→ Dataset entries

= Beginning of Section =

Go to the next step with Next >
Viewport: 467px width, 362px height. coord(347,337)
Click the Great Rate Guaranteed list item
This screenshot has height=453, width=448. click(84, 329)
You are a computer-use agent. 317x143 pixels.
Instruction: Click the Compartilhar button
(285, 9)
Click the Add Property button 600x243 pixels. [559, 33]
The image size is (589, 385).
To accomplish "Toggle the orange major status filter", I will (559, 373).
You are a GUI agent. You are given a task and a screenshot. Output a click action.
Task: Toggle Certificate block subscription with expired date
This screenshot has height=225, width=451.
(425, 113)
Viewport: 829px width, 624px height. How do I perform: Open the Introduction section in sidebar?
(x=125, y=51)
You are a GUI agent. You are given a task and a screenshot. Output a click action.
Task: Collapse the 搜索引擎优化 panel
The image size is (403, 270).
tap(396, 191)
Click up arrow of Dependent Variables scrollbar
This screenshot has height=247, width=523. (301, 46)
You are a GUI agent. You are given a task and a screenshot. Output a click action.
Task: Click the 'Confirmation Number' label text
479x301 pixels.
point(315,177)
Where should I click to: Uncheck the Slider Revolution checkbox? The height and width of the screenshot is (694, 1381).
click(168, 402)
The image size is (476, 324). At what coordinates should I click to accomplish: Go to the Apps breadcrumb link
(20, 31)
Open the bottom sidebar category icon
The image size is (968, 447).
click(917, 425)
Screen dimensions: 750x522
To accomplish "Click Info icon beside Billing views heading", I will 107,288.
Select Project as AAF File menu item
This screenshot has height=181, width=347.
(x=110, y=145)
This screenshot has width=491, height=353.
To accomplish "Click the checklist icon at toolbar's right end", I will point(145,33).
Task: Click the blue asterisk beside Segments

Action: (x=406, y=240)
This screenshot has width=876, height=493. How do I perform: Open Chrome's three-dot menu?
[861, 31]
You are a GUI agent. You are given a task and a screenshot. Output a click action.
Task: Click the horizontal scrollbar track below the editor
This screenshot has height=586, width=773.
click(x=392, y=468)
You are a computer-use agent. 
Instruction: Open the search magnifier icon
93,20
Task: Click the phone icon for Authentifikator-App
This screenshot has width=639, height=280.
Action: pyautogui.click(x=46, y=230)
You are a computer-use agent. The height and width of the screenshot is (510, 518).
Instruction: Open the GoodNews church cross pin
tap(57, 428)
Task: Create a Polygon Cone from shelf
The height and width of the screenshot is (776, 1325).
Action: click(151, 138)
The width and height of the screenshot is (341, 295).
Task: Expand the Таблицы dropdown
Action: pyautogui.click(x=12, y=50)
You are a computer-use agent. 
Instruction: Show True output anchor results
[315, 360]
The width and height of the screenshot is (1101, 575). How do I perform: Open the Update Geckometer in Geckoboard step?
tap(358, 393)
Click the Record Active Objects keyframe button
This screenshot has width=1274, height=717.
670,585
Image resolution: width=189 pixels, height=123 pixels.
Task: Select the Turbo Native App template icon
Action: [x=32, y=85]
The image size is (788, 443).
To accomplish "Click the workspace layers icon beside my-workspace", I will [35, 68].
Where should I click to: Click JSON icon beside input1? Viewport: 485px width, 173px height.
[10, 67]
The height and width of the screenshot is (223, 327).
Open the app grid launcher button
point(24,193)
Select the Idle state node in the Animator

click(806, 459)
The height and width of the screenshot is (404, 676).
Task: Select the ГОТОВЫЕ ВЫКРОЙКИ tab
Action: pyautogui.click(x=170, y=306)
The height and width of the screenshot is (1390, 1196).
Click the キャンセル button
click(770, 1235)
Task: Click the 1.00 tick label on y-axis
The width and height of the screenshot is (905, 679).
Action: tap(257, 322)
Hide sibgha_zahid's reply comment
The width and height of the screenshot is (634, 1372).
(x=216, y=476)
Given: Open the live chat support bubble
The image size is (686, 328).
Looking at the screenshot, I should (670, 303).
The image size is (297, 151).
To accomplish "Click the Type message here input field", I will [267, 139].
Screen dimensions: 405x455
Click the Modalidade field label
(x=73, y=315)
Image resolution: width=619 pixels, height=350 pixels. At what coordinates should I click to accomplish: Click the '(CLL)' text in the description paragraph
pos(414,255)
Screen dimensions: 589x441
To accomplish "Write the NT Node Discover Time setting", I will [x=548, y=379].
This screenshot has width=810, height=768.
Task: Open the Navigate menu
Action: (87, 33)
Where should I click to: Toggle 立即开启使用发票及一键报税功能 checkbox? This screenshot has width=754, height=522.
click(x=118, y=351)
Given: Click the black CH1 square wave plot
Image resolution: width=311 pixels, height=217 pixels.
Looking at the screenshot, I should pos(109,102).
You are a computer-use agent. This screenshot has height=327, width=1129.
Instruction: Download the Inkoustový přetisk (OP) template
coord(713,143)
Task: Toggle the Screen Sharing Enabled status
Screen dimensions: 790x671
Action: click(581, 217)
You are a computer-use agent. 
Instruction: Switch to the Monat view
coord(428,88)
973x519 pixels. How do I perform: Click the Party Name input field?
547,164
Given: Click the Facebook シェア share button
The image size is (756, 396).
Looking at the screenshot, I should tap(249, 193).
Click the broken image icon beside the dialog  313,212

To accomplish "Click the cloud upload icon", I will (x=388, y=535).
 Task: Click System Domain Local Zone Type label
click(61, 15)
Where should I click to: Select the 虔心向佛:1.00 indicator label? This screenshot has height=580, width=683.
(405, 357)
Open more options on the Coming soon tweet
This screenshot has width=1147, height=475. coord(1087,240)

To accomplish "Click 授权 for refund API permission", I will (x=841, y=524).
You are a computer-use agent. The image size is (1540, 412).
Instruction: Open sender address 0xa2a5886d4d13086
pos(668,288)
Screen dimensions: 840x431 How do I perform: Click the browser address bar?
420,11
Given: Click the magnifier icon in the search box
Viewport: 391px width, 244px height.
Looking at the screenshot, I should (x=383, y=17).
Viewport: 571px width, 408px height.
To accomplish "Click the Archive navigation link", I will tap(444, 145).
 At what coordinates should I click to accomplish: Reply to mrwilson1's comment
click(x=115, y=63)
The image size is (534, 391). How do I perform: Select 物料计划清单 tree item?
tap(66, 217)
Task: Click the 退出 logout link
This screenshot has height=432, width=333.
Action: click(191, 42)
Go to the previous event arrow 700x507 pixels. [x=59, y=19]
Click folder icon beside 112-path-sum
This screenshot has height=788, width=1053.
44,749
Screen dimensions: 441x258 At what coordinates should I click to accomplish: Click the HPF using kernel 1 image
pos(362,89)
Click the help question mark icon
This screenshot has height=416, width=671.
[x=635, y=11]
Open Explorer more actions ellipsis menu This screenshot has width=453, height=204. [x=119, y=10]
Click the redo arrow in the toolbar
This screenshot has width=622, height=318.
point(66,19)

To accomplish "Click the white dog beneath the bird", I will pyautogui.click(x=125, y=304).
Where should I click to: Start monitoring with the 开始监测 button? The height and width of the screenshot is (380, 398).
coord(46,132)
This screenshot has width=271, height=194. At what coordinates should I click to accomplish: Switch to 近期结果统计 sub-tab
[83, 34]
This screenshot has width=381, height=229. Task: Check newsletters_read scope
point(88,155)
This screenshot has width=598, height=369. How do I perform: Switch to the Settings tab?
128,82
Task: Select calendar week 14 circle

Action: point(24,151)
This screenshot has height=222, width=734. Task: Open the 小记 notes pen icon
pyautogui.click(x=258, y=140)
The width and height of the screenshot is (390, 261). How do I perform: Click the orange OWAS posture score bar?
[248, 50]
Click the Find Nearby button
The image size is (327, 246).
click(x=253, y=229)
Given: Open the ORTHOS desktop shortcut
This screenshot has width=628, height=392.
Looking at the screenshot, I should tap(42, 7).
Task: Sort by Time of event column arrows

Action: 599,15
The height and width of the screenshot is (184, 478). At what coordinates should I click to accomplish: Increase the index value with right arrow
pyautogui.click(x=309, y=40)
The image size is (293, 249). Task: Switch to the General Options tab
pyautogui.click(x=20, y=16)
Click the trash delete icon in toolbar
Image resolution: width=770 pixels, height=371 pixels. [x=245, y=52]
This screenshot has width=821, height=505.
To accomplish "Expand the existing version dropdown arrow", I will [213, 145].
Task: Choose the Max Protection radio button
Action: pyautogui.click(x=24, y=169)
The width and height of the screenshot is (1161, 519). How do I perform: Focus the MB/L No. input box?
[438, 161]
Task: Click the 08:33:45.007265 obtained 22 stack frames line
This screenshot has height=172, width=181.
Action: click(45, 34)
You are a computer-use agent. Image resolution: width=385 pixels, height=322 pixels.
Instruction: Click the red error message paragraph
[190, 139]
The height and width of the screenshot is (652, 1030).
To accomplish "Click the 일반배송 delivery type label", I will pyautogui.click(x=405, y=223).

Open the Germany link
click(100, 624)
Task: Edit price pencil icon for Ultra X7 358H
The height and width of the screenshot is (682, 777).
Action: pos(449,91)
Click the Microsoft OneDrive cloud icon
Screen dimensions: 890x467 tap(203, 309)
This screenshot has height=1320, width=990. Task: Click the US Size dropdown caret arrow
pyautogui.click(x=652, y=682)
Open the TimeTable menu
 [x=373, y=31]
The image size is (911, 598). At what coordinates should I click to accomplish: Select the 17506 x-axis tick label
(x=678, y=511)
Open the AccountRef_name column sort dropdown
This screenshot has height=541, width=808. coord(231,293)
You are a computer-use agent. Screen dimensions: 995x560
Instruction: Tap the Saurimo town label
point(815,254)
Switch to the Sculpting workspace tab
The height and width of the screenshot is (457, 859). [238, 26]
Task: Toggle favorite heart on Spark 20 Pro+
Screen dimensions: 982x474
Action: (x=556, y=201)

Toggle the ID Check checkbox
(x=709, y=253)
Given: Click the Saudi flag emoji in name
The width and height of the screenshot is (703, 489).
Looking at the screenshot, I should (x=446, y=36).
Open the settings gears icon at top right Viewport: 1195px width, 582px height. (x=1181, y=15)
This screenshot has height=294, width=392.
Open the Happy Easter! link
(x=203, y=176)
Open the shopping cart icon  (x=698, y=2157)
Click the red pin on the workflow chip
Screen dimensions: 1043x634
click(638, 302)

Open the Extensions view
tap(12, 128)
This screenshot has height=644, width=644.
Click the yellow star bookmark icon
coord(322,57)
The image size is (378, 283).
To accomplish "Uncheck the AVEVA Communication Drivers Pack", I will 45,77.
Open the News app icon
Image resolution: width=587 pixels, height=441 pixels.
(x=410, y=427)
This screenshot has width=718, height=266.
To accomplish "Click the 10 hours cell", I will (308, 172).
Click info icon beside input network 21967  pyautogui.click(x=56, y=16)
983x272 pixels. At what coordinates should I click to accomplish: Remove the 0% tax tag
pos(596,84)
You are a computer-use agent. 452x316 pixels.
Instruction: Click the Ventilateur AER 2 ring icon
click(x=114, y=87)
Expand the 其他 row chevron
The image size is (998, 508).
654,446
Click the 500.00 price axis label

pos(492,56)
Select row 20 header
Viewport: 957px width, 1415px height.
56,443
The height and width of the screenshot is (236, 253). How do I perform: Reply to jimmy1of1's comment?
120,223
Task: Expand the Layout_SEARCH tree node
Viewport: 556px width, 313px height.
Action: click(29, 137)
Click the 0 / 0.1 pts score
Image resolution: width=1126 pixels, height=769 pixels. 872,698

= End of Section =

The word "status" appears in some lines above. Return every one of those lines.

→ Response to this exercise
To accomplish "Toggle the orange major status filter", I will (559, 373).
Task: Toggle the Screen Sharing Enabled status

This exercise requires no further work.